[Pixel coordinate grounding data]
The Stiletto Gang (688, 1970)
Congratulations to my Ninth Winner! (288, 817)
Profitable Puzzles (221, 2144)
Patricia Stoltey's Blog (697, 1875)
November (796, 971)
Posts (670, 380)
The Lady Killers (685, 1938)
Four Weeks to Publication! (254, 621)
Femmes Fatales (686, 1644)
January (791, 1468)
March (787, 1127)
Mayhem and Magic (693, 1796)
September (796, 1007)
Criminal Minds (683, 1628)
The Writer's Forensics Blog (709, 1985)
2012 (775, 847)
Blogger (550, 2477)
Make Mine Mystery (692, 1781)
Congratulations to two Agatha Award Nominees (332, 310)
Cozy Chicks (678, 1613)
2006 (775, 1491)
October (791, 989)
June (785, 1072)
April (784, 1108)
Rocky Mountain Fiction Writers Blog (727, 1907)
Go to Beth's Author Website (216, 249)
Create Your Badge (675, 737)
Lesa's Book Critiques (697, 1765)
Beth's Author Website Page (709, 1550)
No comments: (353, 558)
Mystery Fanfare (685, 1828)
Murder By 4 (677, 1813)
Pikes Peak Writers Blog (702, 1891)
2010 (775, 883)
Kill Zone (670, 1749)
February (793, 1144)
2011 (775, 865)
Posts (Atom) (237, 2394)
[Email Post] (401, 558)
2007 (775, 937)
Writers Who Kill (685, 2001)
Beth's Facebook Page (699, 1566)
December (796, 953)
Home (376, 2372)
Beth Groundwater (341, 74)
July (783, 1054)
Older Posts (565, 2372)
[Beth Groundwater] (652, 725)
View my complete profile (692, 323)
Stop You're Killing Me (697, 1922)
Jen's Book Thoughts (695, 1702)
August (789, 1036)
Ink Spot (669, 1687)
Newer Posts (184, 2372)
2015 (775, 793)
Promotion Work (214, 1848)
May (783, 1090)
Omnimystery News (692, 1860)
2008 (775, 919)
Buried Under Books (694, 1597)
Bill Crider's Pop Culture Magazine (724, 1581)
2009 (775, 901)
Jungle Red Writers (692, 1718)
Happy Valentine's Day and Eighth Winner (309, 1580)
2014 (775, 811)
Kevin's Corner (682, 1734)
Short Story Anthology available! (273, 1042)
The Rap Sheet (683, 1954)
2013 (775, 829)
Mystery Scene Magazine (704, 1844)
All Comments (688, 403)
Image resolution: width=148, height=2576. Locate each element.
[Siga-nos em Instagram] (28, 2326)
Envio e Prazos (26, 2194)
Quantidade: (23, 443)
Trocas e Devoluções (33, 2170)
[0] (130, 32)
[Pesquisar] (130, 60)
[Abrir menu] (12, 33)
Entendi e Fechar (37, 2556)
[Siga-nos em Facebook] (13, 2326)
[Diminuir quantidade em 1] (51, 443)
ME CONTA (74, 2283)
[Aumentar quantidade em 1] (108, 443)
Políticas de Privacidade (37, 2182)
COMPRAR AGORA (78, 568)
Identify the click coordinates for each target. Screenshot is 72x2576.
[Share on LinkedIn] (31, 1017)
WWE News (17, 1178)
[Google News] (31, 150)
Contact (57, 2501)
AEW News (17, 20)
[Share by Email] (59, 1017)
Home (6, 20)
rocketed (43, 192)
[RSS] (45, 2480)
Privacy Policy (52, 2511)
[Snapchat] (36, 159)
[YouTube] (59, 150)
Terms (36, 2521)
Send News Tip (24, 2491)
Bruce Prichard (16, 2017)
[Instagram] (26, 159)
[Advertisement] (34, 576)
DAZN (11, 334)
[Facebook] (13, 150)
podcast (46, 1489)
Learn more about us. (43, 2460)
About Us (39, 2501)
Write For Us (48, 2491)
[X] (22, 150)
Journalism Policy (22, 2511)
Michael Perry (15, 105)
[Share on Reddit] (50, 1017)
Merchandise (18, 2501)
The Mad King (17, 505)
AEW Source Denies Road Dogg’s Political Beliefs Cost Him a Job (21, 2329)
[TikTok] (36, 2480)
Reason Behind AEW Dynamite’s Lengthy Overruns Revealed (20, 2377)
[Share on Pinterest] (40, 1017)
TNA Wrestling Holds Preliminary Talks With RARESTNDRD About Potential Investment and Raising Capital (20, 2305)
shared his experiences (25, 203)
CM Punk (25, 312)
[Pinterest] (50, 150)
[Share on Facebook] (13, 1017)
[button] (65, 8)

◆ TASK ITEM:
Begin with the line above that has "Mayhem and Magic (693, 1796)" and continue through the line that has "Create Your Badge (675, 737)", setting each one down exactly. Stop there.

◆ EXERCISE RESULT:
Mayhem and Magic (693, 1796)
September (796, 1007)
Criminal Minds (683, 1628)
The Writer's Forensics Blog (709, 1985)
2012 (775, 847)
Blogger (550, 2477)
Make Mine Mystery (692, 1781)
Congratulations to two Agatha Award Nominees (332, 310)
Cozy Chicks (678, 1613)
2006 (775, 1491)
October (791, 989)
June (785, 1072)
April (784, 1108)
Rocky Mountain Fiction Writers Blog (727, 1907)
Go to Beth's Author Website (216, 249)
Create Your Badge (675, 737)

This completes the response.